Binding MPI ranks to CPU cores and GPU devices on Derecho

For some GPU applications, you may need to explicitly control the mapping between MPI ranks and GPU devices (see man mpi). One approach is to manually control the CUDA_VISIBLE_DEVICES environment variable so a given MPI rank only “sees” a subset of the GPU devices on a node.

Consider the following shell script:

set_gpu_rank

#!/bin/bash

export MPICH_GPU_SUPPORT_ENABLED=1
export LOCAL_RANK=${PMI_LOCAL_RANK}
export GLOBAL_RANK=${PMI_RANK}
export CUDA_VISIBLE_DEVICES=$(expr ${LOCAL_RANK} % 4)
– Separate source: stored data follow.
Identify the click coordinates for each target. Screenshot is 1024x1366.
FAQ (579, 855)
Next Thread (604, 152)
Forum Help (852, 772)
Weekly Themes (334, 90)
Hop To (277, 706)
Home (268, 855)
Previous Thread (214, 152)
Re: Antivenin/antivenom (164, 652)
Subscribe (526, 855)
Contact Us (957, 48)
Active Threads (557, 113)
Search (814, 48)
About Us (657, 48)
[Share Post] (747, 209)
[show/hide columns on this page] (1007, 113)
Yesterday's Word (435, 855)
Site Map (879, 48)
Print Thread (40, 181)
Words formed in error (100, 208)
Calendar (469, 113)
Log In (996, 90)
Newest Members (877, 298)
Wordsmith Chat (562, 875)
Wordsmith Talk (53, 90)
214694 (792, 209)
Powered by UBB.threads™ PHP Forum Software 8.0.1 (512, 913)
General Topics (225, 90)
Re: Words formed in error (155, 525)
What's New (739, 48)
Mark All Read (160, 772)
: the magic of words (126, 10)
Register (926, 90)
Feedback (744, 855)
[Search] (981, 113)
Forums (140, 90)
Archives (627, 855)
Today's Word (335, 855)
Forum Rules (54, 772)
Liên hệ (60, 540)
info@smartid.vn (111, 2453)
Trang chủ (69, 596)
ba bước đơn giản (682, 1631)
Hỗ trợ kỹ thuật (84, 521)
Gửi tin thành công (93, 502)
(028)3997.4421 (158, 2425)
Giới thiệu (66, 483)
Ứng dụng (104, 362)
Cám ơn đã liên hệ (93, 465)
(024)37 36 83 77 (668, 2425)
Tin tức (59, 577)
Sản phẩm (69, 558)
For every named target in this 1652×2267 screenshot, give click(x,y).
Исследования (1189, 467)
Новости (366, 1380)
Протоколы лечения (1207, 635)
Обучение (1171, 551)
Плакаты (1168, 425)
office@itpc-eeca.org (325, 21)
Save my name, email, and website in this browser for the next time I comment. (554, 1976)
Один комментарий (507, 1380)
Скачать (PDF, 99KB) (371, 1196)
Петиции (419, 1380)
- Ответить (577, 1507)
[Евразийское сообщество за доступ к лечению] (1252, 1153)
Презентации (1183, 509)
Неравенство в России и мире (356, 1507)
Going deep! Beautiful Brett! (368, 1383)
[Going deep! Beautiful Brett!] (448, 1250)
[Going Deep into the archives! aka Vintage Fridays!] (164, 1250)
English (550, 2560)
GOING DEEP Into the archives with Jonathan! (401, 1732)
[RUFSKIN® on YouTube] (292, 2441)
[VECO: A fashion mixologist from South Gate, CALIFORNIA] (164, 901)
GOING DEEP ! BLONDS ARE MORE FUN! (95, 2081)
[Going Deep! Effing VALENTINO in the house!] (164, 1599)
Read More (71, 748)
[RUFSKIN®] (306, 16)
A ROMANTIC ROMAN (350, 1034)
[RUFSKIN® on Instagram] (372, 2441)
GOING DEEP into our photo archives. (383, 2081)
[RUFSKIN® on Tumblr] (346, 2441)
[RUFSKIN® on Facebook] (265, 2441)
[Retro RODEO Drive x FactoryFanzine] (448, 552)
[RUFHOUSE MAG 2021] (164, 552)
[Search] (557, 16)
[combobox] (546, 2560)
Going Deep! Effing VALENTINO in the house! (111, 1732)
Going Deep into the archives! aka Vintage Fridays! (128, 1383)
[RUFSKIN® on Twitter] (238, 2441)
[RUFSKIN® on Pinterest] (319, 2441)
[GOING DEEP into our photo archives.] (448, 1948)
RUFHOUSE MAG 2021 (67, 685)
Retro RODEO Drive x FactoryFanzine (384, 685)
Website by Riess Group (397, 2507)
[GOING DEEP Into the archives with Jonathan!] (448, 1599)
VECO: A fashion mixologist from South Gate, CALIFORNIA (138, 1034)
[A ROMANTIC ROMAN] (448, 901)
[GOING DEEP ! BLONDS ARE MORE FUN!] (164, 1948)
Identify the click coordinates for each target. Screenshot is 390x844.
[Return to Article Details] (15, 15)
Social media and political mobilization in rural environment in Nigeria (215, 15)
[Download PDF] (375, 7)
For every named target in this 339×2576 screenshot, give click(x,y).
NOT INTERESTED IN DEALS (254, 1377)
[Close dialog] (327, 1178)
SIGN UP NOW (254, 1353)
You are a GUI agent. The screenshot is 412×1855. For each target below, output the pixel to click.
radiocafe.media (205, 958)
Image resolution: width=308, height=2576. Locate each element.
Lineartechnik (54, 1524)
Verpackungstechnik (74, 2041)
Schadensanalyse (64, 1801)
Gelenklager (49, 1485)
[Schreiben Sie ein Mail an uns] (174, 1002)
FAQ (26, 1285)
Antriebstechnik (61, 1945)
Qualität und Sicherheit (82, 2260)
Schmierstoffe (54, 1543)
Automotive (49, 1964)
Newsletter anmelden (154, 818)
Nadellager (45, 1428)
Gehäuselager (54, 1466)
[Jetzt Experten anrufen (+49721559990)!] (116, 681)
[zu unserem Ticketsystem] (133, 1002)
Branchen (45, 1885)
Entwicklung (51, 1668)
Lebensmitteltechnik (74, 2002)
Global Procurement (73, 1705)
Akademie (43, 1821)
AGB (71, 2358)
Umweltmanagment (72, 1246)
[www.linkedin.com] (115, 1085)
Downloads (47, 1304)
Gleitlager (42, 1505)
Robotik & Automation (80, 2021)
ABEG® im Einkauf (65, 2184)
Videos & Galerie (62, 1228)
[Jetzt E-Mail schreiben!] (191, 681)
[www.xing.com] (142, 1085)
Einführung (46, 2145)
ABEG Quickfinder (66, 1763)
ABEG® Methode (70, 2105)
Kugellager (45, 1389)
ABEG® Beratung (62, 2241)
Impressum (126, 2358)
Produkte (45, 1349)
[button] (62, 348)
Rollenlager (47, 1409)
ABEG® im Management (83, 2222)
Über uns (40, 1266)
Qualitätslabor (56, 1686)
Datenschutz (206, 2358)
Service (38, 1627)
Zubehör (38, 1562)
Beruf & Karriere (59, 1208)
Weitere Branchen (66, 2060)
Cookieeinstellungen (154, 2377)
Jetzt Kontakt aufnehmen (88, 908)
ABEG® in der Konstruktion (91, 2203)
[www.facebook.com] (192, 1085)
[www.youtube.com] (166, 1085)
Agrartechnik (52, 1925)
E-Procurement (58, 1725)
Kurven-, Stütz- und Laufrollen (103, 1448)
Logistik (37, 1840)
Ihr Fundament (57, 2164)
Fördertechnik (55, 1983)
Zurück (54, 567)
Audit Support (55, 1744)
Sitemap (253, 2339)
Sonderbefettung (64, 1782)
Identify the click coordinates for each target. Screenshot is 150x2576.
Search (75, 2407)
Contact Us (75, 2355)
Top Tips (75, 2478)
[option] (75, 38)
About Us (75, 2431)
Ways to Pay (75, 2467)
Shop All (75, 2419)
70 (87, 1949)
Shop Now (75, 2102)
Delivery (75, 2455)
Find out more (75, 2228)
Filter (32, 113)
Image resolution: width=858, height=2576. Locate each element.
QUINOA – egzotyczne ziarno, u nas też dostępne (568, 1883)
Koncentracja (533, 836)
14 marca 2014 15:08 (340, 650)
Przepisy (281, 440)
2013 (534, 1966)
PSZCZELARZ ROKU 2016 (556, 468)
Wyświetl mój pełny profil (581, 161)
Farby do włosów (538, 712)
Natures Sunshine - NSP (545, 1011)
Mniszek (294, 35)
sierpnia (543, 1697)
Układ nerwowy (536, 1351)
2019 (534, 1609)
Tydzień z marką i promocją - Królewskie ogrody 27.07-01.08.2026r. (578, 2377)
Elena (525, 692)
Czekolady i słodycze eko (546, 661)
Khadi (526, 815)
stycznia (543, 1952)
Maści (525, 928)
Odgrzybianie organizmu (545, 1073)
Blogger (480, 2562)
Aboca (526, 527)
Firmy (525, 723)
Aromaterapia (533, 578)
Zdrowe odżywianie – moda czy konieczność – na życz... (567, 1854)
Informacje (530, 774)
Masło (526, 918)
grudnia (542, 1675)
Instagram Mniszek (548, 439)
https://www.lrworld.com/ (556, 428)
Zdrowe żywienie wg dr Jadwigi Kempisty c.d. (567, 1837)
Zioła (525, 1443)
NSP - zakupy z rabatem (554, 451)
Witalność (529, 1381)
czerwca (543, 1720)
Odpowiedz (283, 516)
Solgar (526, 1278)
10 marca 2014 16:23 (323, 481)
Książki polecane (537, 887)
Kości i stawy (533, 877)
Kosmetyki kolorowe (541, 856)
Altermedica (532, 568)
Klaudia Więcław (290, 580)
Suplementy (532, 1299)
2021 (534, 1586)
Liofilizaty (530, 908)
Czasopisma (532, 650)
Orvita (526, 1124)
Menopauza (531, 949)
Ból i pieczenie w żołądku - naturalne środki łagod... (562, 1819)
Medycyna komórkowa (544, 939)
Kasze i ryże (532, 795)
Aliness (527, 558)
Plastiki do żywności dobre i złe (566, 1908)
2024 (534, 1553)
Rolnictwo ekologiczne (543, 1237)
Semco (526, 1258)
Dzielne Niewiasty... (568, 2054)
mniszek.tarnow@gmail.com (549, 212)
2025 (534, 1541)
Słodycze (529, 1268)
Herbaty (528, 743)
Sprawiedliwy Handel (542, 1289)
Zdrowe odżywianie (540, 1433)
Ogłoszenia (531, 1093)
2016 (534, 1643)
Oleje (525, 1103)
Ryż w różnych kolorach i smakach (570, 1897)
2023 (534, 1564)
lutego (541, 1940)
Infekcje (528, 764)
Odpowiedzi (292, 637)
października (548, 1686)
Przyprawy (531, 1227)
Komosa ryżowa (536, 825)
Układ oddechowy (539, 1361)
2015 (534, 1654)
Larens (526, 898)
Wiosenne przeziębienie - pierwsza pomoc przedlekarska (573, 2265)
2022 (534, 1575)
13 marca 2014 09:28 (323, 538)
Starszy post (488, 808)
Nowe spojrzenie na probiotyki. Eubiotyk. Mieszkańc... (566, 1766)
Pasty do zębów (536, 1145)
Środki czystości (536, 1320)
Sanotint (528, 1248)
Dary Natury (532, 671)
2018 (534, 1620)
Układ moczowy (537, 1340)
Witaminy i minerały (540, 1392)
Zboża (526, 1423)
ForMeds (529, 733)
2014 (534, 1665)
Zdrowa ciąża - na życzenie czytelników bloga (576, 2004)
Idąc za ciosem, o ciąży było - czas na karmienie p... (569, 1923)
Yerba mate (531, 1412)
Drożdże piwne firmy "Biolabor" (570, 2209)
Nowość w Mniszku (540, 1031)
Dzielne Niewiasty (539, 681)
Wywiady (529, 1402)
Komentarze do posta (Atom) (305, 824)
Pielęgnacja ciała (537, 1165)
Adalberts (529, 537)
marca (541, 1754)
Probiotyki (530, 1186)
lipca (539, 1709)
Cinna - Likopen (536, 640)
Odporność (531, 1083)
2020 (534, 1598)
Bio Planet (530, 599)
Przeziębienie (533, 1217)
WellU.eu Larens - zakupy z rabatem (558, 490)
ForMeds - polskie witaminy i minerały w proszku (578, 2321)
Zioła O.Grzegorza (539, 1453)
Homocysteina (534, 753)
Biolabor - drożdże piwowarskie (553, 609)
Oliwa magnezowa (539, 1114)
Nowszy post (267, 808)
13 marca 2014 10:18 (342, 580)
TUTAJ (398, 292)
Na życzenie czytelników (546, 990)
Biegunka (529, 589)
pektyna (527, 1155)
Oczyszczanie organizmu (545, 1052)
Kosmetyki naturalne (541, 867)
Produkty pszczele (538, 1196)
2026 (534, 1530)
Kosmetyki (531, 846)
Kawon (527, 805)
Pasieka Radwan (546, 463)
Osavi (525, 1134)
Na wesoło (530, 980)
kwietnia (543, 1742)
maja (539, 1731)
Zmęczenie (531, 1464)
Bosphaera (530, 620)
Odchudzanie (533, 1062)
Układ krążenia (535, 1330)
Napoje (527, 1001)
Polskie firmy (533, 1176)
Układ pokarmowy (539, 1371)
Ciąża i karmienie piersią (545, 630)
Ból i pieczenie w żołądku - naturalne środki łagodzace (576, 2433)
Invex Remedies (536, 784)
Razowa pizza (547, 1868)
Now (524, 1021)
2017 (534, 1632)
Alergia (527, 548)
echo "Global Rank ${GLOBAL_RANK} / Local Rank ${LOCAL_RANK} / CUDA_VISIBLE_DEVICES=${CUDA_VISIBLE_DEVICES} / $(hostname)"

exec $*

It can be used underneath mpiexec to bind an MPI process to a particular GPU:

#PBS -l select=2:ncpus=64:mpiprocs=4:ngpus=4
...
# Run application using the cray-mpich MPI, binding the local
# mpi rank [0-3] to corresponding GPU index [0-3]:
mpiexec -n 8 -ppn 4 ./set_gpu_rank ./executable_name

The command above will launch a total of 8 MPI ranks across 2 nodes, using 4 MPI ranks per node, and each rank will have dedicated access to one of the 4 GPUs on the node. Again, see man mpi for other examples and scenarios.

Binding MPI ranks to CPU cores can also be an important performance consideration for GPU-enabled codes, and can be done with the --cpu-bind option to mpiexec. For the above example using 2 nodes, 4 MPI ranks per node, and 1 GPU per MPI rank, binding each of the MPI ranks to one of the four separate NUMA domains within a node is likely to be optimal for performance. This could be done as follows:

mpiexec -n 8 -ppn 4 --cpu-bind verbose,list:0:16:32:48 ./set_gpu_rank ./executable_name

Running a containerized application under MPI on GPUs

#!/bin/bash
#PBS -q main
#PBS -j oe
#PBS -o fasteddy_job.log
#PBS -l walltime=02:00:00
#PBS -l select=6:ncpus=64:mpiprocs=4:ngpus=4

module load ncarenv/23.09
module load apptainer gcc cuda || exit 1
module list

nnodes=$(cat ${PBS_NODEFILE} | sort | uniq | wc -l)
nranks=$(cat ${PBS_NODEFILE} | sort | wc -l)
nranks_per_node=$((${nranks} / ${nnodes}))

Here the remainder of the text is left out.